Tarefas do exercício
1/ Responda às perguntas sobre o trecho a respeito de São Miguel:
(a) Em que livro bíblico Miguel aparece como protetor especial de Israel?
(b) Quem fez a tradução do artigo?
(c) Que nome tinha o santuário que Constantino, o Grande, construiu para o santo?
2/ Transcreva o trecho sobre São Miguel de "29 de setembro" até "bem e do mal.", inclusive, substituindo "guerreiro triunfante" por "combatente vitorioso".
:: Trecho selecionado
29 Setembro 2020
“Venerado como o comandante dos exércitos angelicais, um curador sagrado, um protetor dos lugares altos e um companheiro durante nossa jornada final entre este mundo e o outro. Com tantos talentos, é fácil entender por que Miguel estava entre os santos mais populares e amplamente retratados da Europa medieval”, escreve Michael Carter, historiador, em artigo publicado por The Tablet, 28-09-2020. A tradução é de Wagner Fernandes de Azevedo.
29 de setembro é dia de São Miguel e eu não poderia deixar a festa do meu padroeiro [St. Michael, em inglês] passar sem uma coluna em sua homenagem. São Miguel Arcanjo foi – e ainda é – o mais famoso de todos os anjos de Deus. Ele era venerado como o comandante dos exércitos angelicais, um curador sagrado, um protetor dos lugares altos e um companheiro durante nossa jornada final entre este mundo e o outro. Com tantos talentos, é fácil entender por que Miguel estava entre os santos mais populares e amplamente retratados da Europa medieval.
Existem sólidos fundamentos bíblicos para a veneração de São Miguel, ou para ser nerd, seu culto. Miguel é mencionado no livro de Daniel como um dos principais príncipes das hostes celestiais e como protetor especial de Israel. No Apocalipse, Miguel é o guerreiro triunfante de Deus na batalha celestial entre as forças do bem e do mal.
Ele também era um dos favoritos dos apócrifos bíblicos – os primeiros escritos cristãos não aceitos como parte da Bíblia. As descrições de Miguel em vários textos apócrifos, como o Testamento de Abraão e a Vida de Adão e Eva, o levaram a adquirir uma associação especial com a água. Seu culto cristão nasceu no que hoje é a Grécia e a Turquia, concentrava-se em fontes e nascentes, especialmente aquelas com poderes de cura. Diz-se que o arcanjo santificou vários desses lugares aquáticos com aparições e, então, Constantino, o Grande, o primeiro imperador romano cristão (falecido em 337), construiu um santuário para o santo – o Miguélio – em um desses locais.
::::
:: Dados fornecidos
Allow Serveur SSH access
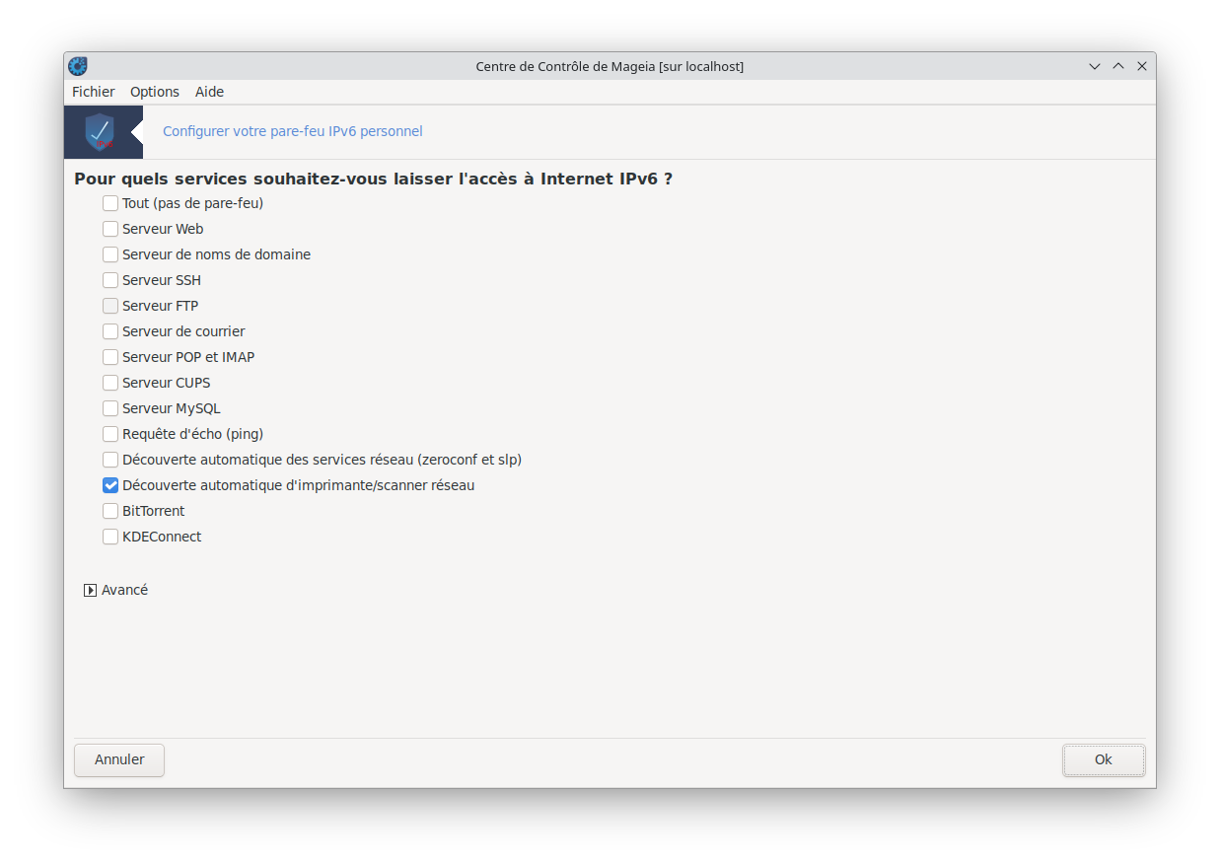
::::
Respostas por tarefa
1/
(a) No livro de Daniel.
(b) Wagner Fernandes de Azevedo.
(c) Miguélio.

2/
29 de setembro é dia de São Miguel e eu não poderia deixar a festa do meu padroeiro [St. Michael, em inglês] passar sem uma coluna em sua homenagem. São Miguel Arcanjo foi – e ainda é – o mais famoso de todos os anjos de Deus. Ele era venerado como o comandante dos exércitos angelicais, um curador sagrado, um protetor dos lugares altos e um companheiro durante nossa jornada final entre este mundo e o outro. Com tantos talentos, é fácil entender por que Miguel estava entre os santos mais populares e amplamente retratados da Europa medieval.
Existem sólidos fundamentos bíblicos para a veneração de São Miguel, ou para ser nerd, seu culto. Miguel é mencionado no livro de Daniel como um dos principais príncipes das hostes celestiais e como protetor especial de Israel. No Apocalipse, Miguel é o combatente vitorioso de Deus na batalha celestial entre as forças do bem e do mal.